1. Is the reconfigure loop alive in each mail-tier task? ECS Exec into each:

   for tier in imap smtp-in smtp-out; do
     echo "=== $tier ==="
     TASK=$(aws ecs list-tasks --cluster <cluster> --service-name cabal-$tier --query 'taskArns[0]' --output text)
     aws ecs execute-command --cluster <cluster> --task "$TASK" --container $tier --interactive \
       --command "/bin/sh -c 'pgrep -af reconfigure || echo no-reconfigure-process'"
   done
   

   If a tier shows “no-reconfigure-process”, supervisord stopped restarting the loop — examine the container’s supervisord log.

2. Is the SQS queue backing up?

   aws sqs get-queue-attributes --queue-url <reconfigure-queue-url> \
     --attribute-names ApproximateNumberOfMessages,ApproximateNumberOfMessagesNotVisible
   

   A growing visible count or stuck-invisible count means the loop is consuming but failing partway through (likely DynamoDB throttling — see dynamodb-throttling.md).

3. Are the SSM parameters consistent across tiers? If /cabal/healthcheck_ping_ecs_reconfigure was rotated but only one task was force-redeployed, the others are still using the old value at task-start cache.
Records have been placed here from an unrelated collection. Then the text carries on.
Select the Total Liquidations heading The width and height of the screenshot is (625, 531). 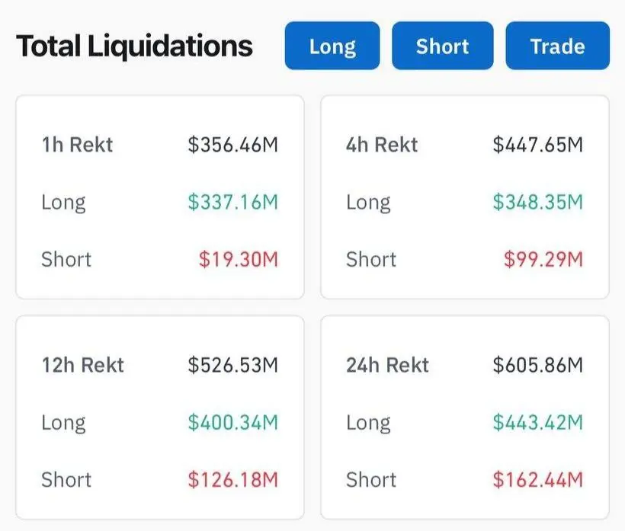pos(134,46)
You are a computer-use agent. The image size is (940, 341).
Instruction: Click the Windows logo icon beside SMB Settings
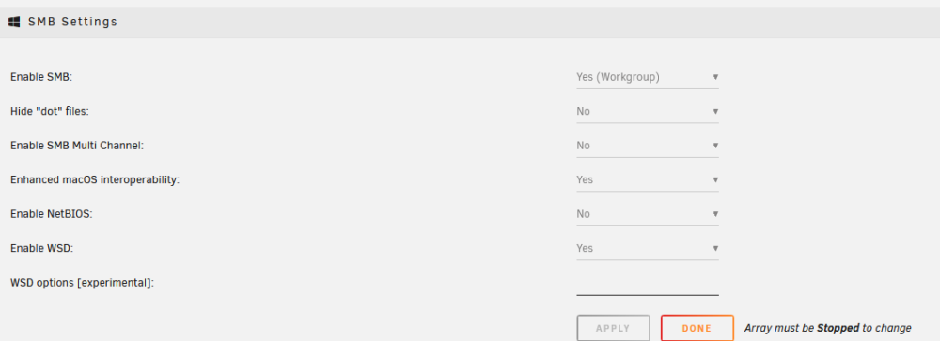point(14,23)
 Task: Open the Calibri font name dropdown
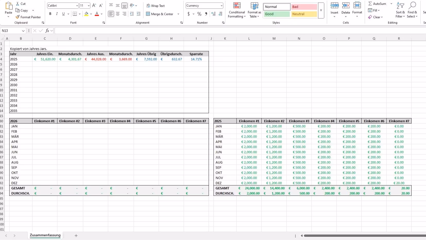coord(77,6)
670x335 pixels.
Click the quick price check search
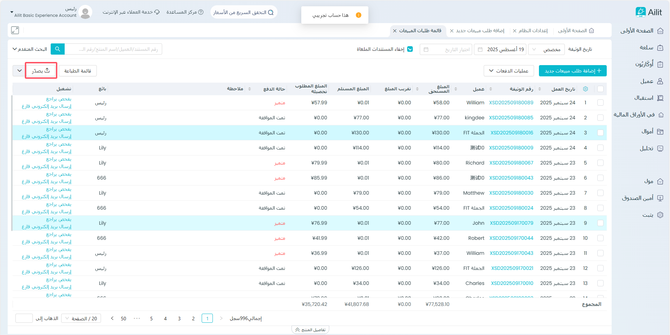click(x=244, y=12)
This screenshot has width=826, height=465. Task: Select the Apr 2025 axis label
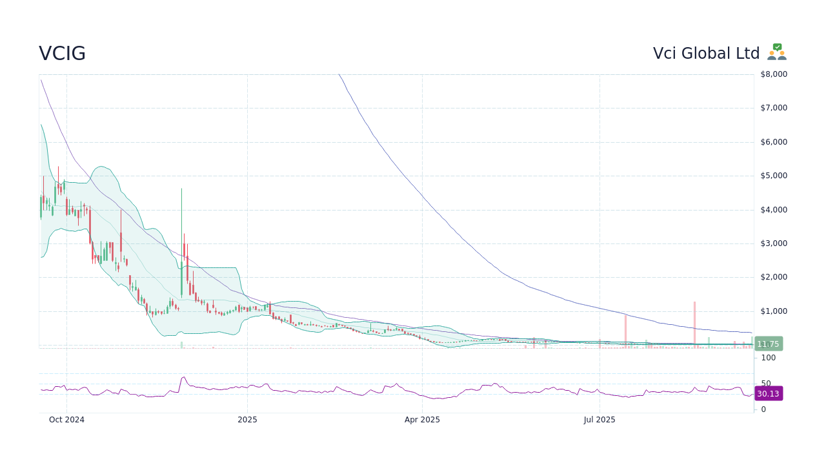(423, 420)
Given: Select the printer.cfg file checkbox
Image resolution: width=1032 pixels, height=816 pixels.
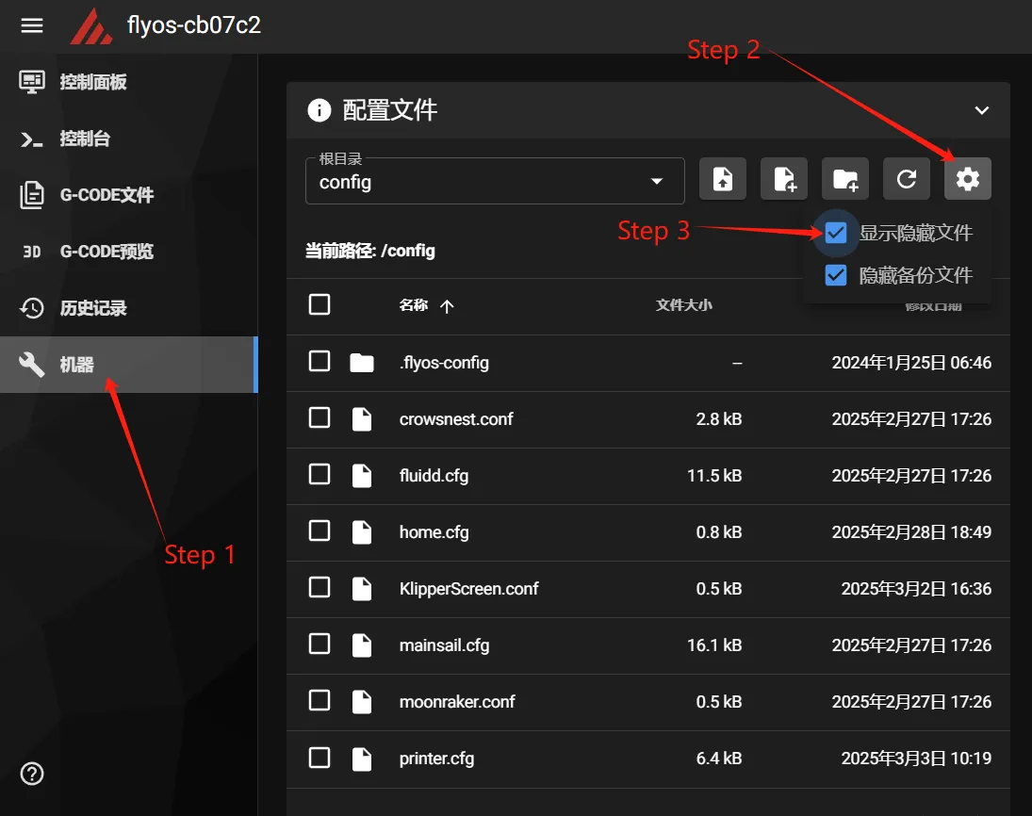Looking at the screenshot, I should [319, 758].
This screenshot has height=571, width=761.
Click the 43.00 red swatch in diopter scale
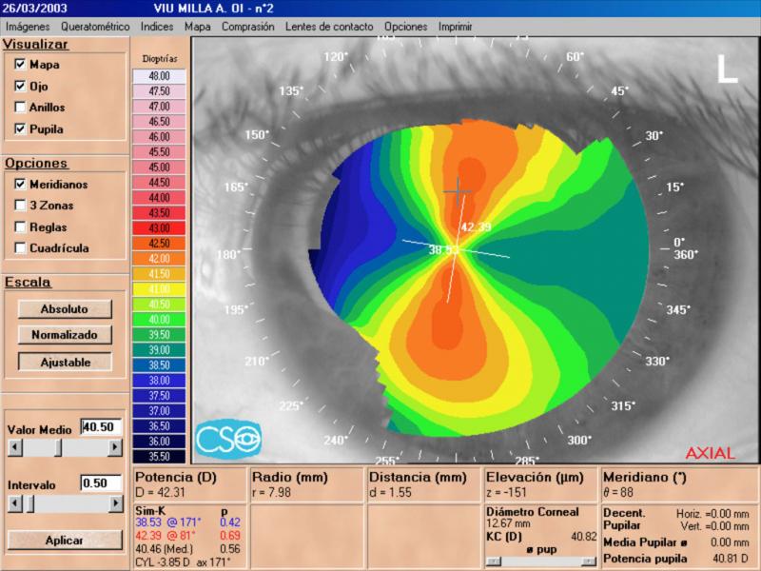(x=159, y=228)
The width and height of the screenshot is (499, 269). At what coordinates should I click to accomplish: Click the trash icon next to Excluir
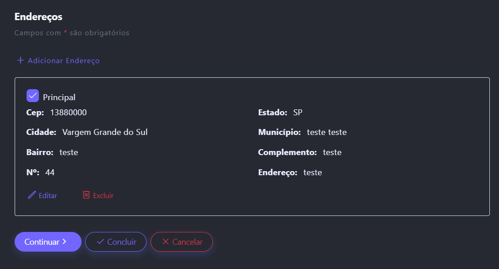pos(87,195)
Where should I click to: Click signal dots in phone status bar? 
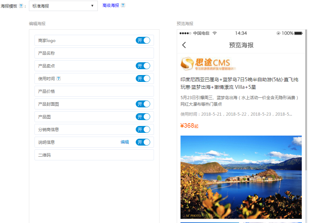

Force-redeploy the rest:

   for tier in imap smtp-in smtp-out; do
     aws ecs update-service --cluster <cluster> --service cabal-$tier --force-new-deployment
   done
   

Escalation

• Loop crashed inside container: the supervisord config restarts it, so a true crash should self-heal. If supervisord is reporting “FATAL Too many start retries”, the script itself is broken — aws logs tail /ecs/cabal-imap --since 1h --filter-pattern reconfigure.
• DynamoDB-related stalls: not this runbook. Address through dynamodb-throttling.md or dynamodb-system-errors.md.
• Cognito ListUsers throttling: the loop also touches Cognito to sync OS users. Check aws_cognito_*_throttles in Prometheus.
• This is critical — address-management correctness is core functionality. Page-level urgency, but mail itself continues to flow on the previous map state.